There has been a lot of chatter around here, both on MM and on Twitter, about long distance relationships – How to make them work? DO they work in the first place? Are there tricks to making them work better? What if you are just not cut out for long distance relationships; are you a bad person?
The short answer is: Yes I believe long distance relationships work. And, no, they are not for everyone – and that does not make you a bad person.
If you’ve been kicking around for a while and are an official Marzipanling, you know that Casa de Marzipan is pretty fragmented right now – I have started school and relocated to Boston, MA and my sweetheart is still occupying our little waterside love shack two hours away. Could it be worse? Yes. Do we still get to see one another? Yes. Is this arrangement totally awesome? Nope.
However, you know that I love me a little silver lining..
The Benefits of a Long Distance Relationship:
- I always felt like I needed space to roam around, even in a committed relationship, because I’m just not very good at getting stuff done when there is smooching to do instead. Or romantic dinner dating. Or sitting around a staring into one another’s eyes. Sometimes I require space to do the work to accomplish my goals.
- I love knowing that I can trust someone enough that they don’t have to be in front of my face all the time, and I don’t have to worry. For me, this is somewhat of an important indicator for the health of the relationship. If I am able to trust them (and myself) enough to be apart? Relationship win.
- The reunion? Oh, the reunion is so, so good. And you know, sometimes it’s not; sometimes it’s a rough transition with a lot of bickering and getting used to one another again. My advice? Have sex immediately. Seriously. It takes care of a lot of that bickering. If you don’t have sex? Umm… Make out first? Or, do whatever-it-is-that-you-feel-comfortable-doing first?
- The romance! Ah! I love, I mean really LOVE, a good love-letter. Bonus points if it is hand written. Time apart allows you to all of that sexy, sweet, amazing note writing that you never knew you always needed. It is majorly romantic, and I eat that shit up.
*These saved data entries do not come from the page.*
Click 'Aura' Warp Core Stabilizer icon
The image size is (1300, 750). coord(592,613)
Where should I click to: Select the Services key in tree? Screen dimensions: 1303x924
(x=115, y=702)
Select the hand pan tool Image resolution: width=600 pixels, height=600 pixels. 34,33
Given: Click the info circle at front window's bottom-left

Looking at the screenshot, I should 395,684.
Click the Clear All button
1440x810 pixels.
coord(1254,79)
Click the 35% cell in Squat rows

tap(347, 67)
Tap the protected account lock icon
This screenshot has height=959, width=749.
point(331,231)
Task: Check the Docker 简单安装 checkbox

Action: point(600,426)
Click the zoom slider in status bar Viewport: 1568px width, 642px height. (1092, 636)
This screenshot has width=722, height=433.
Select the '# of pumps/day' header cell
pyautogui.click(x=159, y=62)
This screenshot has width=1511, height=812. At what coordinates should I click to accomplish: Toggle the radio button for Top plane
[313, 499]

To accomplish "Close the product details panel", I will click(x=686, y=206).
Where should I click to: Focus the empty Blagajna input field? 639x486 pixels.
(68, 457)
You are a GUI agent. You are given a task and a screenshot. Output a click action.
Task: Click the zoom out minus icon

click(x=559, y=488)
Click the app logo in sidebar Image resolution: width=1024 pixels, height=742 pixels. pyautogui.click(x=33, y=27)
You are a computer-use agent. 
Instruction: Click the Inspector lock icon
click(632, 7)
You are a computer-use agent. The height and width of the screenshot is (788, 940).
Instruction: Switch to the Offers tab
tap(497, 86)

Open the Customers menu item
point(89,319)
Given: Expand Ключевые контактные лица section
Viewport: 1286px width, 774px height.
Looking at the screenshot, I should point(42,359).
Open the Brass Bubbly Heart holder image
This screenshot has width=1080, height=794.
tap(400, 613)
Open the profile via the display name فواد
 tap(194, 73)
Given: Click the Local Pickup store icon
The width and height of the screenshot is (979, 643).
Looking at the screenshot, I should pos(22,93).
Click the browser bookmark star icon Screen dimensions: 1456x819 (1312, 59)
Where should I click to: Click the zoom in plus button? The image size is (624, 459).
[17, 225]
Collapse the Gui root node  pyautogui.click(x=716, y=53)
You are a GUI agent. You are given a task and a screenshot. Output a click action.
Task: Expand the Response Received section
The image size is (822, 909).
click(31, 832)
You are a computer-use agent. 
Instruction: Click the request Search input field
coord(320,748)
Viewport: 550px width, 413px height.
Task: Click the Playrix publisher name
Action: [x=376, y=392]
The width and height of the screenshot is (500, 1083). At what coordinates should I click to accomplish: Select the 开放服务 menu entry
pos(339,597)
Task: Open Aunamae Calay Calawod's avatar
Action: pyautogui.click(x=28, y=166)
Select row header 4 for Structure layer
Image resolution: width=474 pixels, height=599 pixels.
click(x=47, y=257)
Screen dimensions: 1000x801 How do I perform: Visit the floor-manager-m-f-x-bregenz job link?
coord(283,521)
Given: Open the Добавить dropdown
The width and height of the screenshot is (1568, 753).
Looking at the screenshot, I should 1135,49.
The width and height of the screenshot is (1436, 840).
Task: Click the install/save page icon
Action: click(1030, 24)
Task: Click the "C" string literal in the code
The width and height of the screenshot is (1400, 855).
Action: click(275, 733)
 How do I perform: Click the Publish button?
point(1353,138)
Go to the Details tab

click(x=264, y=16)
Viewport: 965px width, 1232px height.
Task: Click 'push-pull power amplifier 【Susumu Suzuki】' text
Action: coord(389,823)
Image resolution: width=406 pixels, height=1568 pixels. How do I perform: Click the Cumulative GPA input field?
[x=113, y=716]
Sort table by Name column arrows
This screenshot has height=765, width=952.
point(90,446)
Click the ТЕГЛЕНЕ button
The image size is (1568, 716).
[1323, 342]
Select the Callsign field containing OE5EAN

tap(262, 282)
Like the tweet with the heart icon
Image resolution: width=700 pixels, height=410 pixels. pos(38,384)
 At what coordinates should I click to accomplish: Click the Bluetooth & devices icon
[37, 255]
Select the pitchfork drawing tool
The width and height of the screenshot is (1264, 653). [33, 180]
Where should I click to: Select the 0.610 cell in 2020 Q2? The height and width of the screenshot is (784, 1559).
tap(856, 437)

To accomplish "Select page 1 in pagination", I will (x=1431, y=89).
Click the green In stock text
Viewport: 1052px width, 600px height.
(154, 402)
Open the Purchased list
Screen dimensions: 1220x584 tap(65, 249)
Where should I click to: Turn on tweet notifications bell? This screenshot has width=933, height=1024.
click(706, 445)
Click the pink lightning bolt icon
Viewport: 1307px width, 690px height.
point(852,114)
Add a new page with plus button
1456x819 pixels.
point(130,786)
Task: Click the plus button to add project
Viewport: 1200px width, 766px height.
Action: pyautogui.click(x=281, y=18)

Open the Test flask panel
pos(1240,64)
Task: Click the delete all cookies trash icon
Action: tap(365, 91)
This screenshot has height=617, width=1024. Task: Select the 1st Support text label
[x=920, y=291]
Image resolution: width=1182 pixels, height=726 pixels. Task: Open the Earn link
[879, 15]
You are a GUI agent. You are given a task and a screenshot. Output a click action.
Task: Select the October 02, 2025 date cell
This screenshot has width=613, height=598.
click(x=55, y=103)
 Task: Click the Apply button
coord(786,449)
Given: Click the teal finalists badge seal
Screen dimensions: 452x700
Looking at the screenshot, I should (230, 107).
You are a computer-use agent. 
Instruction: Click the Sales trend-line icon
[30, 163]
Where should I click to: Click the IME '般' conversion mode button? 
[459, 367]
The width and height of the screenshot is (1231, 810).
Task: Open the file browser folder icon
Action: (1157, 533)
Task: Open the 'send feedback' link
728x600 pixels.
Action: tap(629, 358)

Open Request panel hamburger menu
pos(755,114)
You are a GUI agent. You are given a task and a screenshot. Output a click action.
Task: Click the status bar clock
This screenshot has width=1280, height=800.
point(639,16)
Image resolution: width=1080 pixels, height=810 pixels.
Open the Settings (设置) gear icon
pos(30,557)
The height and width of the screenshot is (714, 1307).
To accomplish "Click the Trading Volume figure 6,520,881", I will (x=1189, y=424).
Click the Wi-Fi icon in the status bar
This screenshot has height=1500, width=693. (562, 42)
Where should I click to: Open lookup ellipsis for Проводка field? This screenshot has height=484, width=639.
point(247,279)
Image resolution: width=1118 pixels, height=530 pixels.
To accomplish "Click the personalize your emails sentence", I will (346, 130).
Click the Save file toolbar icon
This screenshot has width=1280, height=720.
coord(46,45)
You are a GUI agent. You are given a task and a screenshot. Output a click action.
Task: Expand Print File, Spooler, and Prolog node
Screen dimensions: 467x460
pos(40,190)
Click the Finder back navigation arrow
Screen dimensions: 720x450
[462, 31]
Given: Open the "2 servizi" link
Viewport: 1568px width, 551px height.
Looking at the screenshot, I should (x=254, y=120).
- I really, truly, 100% believe that being in a long distance relationship helps you get to another level in your relationship (for good of for worse – sometimes you won’t like what you see, but that stuff was going to rear it’s ugly head sooner or later). It forces you to be outside of your comfort-zone, where your sexy beau can no longer glamour you with their charms. It’s hard, but in a good way, in a: your relationship just got 100x more intimate and real way.
The Tenets of a Successful Long Distance Relationship:
- Absolutely number ONE: consider whether or not you even WANT to be in a long distance relationship, and give it some serious thought. Some people just hate this sort of arrangement – and that’s OK. It is not for everyone and there should be no shame or judgement in deciding that it’s just not for you.
- Work out a schedule that works for you, for BOTH of you. Say that I feel most loved when I am checked in with throughout the course of the day with quick texts and phone calls, but my beau’s style is more like a long, soulful conversation every couple of days. Who is right? How do we proceed? Think honestly about your style and about what will make you feel secure and safe and loved, and then? Communicate those findings honestly to your significant other. This may not always feel comfortable, but it is crucial.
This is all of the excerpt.